» Selected passage
__________
I think the key is, what is your budget? What would allow you to end up with a mortgage payment that is in fact, no more than 25% of your take home pay? And what would that mean in terms of the area you need to look and the size of home you need to look at, and the newness of it in terms of the upkeep and the maintenance? The good news is, because this housing market has been so strong, you should be able to get top dollar coming out of your existing home that would allow you to move into that, you know, smaller home at a lower price, even if you're kind of paying top dollar for that category of house. But I think at the end of the day, you'd want to do a lot of planning to make sure that you are in fact going to be able to get to a place with this smaller home where you're bringing your overall housing category expenses down into a range that's going to give you more flexibility and more margin because if we just make a lateral move and you end up, you know, paying too much or there is more upkeep or you're gonna have to pump a lot into maintenance and renovation, then we really haven't solved the problem.
You've just given up this home that you love. So I think you've got to do your homework. Does that all make sense though?
It does. I forgot to mention too though, I put 18% away of my money. So, I mean, I probably grossed like $104,000 a year, so. Okay. All right.
So yeah, that was a net number. And so you're putting, you know, quite a bit away and that's great. So I think at the end of the day, you just need to decide, you know, you need to take a look at your budget. And first question is, you know, is there anything you're unable to do because your budget is constrained by 40% of your take-home pay, 45% going to housing or are you comfortable? Do you like the home and it's not too much upkeep and it's a good investment and, you know, it fits within your budget and if it does, great, keep it. But if you feel like it's either too much house, too much upkeep or you need to just bring the total going to housing down, then I think, you know, downsizing is a good thing if you've got more than you need and it's certainly something to take a look at. You may want to connect with one of our MoneyWise coaches that can help you think through this, look at your budget and give you some thoughts and counsel. But I think it really comes back to that spending plan, Tammy, and just looking at whether or not you feel like you're in a good spot or if you need to create some more margin to accomplish other goals, then I think that should lead you to seriously consider downsizing. We appreciate your call today. Thanks for checking with us.
Linda is in Central Florida and Linda, go right ahead. Hi, my husband and I just, we filed for bankruptcy in June and it's been discharged now and he's on minimal income because he's on disability and I have minimal income as well. We don't have anything in savings. My question is, bankruptcy, what do, what's the best thing to do to start rebuilding our credit? Yeah, so, you know, as you look at rebuilding your credit after bankruptcy, Linda, number one, I think the first thing to recognize is you just need to manage your expectations about how long it will take for this to come off your credit report. It's going to be 10 years if you file Chapter 7, 7 years for Chapter 13. And so, it's just going to take time.
But it can be done, so don't get discouraged. You'll want to go to annualcreditreport.com, pull your credit reports, make sure everything is accurate and if not, dispute what's there. You'll want to monitor your credit report. Initially, you could see a drop of 200 points but it will begin to improve slowly. Remember, the most recent information impacts you the most.
That which is further back will impact you the least. You want to be an on-time payer with anything you are using. Reduce your credit card use. So, if you still have open accounts, get those balances below 30%. If they're still out there and if you don't have one, you could always get a secured card where you basically put an amount on deposit. They issue you a credit card against it that's secured by what you have on deposit and then you just make an automated, have an automatic charge hit that that's a budgeted expense every month that you just automatically pay off. And that on-time payment every month is going to re-establish you.
__________
» Dataset entries
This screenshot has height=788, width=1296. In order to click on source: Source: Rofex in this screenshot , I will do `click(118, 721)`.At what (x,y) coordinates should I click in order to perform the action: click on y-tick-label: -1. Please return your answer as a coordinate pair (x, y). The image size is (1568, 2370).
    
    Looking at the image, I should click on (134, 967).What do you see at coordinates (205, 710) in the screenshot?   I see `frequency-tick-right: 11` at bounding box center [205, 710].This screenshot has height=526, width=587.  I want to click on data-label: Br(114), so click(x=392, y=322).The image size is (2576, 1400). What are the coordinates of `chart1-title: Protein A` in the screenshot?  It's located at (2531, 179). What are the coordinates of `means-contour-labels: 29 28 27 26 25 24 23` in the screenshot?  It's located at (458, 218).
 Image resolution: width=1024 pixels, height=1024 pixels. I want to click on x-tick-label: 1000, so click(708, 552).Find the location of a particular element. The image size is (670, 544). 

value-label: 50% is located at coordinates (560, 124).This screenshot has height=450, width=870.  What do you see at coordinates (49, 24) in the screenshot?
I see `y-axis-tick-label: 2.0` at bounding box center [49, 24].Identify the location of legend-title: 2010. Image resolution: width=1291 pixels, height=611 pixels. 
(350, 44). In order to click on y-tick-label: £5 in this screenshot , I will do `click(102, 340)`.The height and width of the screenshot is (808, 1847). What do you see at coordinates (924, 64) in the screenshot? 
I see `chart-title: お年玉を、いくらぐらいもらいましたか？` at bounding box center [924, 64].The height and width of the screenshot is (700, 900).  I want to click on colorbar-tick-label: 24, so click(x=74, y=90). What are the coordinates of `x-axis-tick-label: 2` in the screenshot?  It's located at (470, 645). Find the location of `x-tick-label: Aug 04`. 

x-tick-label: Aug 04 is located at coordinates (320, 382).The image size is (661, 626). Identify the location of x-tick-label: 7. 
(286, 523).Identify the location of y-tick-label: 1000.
__________
» Task set
a - For the call-in transcript on housing and credit, decide whether each statement agrees with it: (i) a Chapter 13 bankruptcy stays on a credit report for 10 years; (ii) credit card balances on open accounts should be brought below 30%; (iii) a mortgage payment should be no more than 25% of take-home pay. Answer yes or no for each and quote the deciding words.
b - Pick up the call-in transcript on housing and credit right after its final sentence and keep it going.

» Answers below
a -
(i) No: "It's going to be 10 years if you file Chapter 7, 7 years for Chapter 13."
(ii) Yes: "So, if you still have open accounts, get those balances below 30%."
(iii) Yes: "What would allow you to end up with a mortgage payment that is in fact, no more than 25% of your take home pay?"

b -
You could also look at something called a credit builder loan, which is where the lender holds a certain amount of money in secured savings and then you just make monthly payments and the interest gets paid to yourself that is reported to the credit bureau. So, there are some things you can do. I think you just need to kind of be consistent in re-establishing yourself and as time goes by, this score will start to come up and you'll rebuild your credit. So, you guys have a great opportunity to kind of reset everything and just ask the Lord what he would have you to do moving forward. But we appreciate your call today.
Thanks for checking in with us and all the best to you and your husband in the days ahead. Well, folks, this is MoneyWise Live. By the way, it's a great time of year for you to think about your giving and we would ask that you would consider giving to MoneyWise Media.
You can do that quickly and securely at our website, MoneyWiseLive.org. Just click donate and we are entirely listener supported. So, it would go a long way.
Thank you in advance. We're going to pause for a brief break. We'll be back with much more on money.
We're thankful you've joined us today for MoneyWise Live, biblical wisdom for your financial decisions. Our team is off today. We are pre-recorded because we're taking some time away from the studio which means we're not here to answer your call. So, don't call in but stay with us because we've got some great calls that we lined up in advance. Let's head back to the phones right now. Carol Stream outside of Chicago, Illinois is Chris.
And Chris, go right ahead. My husband and I have a few years before retirement. I mean, we're 62 and 64. We are out of debt for the last three months but we own no real estate and we're renting. We have had real estate in the past but life circumstances with children and such, we don't have anything right now. My question is, should we buy something or continue renting for the rest of our lives?
Yeah. Well, I heard in your voice your excitement around the fact that you were debt-free. So, how does the idea of taking on a mortgage at this point feel to you? Is that something that gives you pause or would you be okay with that as long as it fit into your budget?
I'd be okay. I mean, either we're paying rent or paying mortgage. And rent can increase. The mortgage hopefully would stay at a constant rate.
Yeah, that's right. And rental prices have been elevated but it's also a red-hot housing market right now, unfortunately, which means that you're going to be not able to benefit from that on a sale that you could then roll into a purchase. You're just going to have to enter at these kind of sky-high prices which isn't necessarily a bad thing if you plan to stay there. I mean, normally, we'd say make sure you're going to stay put three to five years.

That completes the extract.